Other panelists included Salam al-Marayati, who was kicked off an anti-terror panel in 1999 by then-House Majority Leader Richard Gephardt for his inflammatory rhetoric. He now watches what he says.
He and other "moderate" Muslim panelists said Americans have it all wrong, that they've been fed "misinformation." They maintained that Islam is "tolerant," that "democracy is at the heart of Islam," and that women who wear the Islamic headscarf are "liberated." They also claimed that the Ground Zero mosque is "actually intended to develop interfaith understanding."
Who's misinforming whom?
The moderator noted at the end of the program that CMSA is run by "Mr. J. Saleh Williams." Turns out the "J" stands for Jihad. Williams is a convert to Islam, and that's the name he chose. Of all the Arabic names, that's the one he picked.
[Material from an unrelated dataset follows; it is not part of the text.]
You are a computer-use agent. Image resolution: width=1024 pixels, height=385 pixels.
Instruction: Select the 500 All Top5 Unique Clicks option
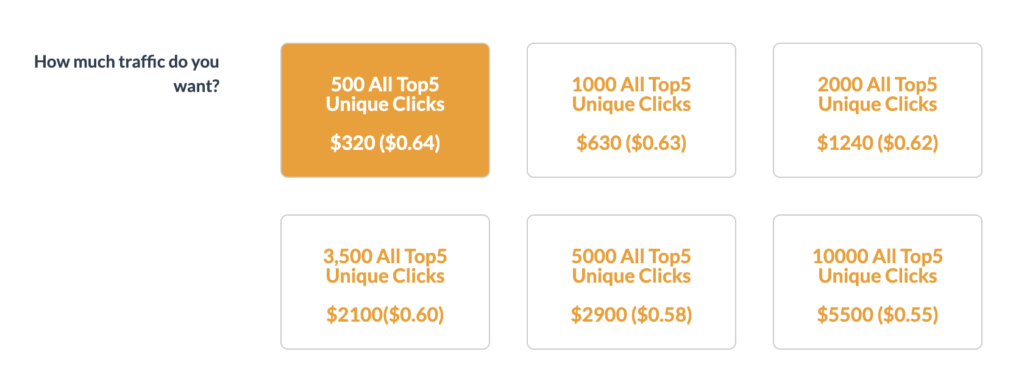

Recent reports reveal that these Muslim staffers over the years have invited a parade of radical Muslims to speak on the Hill, including terrorist Anwar al-Awlaki. Now a fugitive al-Qaida leader, he led prayers and spoke after 9/11 — and after privately counseling some of the "Allah Akbar!"-shouting hijackers.
Such disinformation lulls Americans into a false sense of security about the threat from Islamism. That it is allowed to emanate from Congress is an outrage.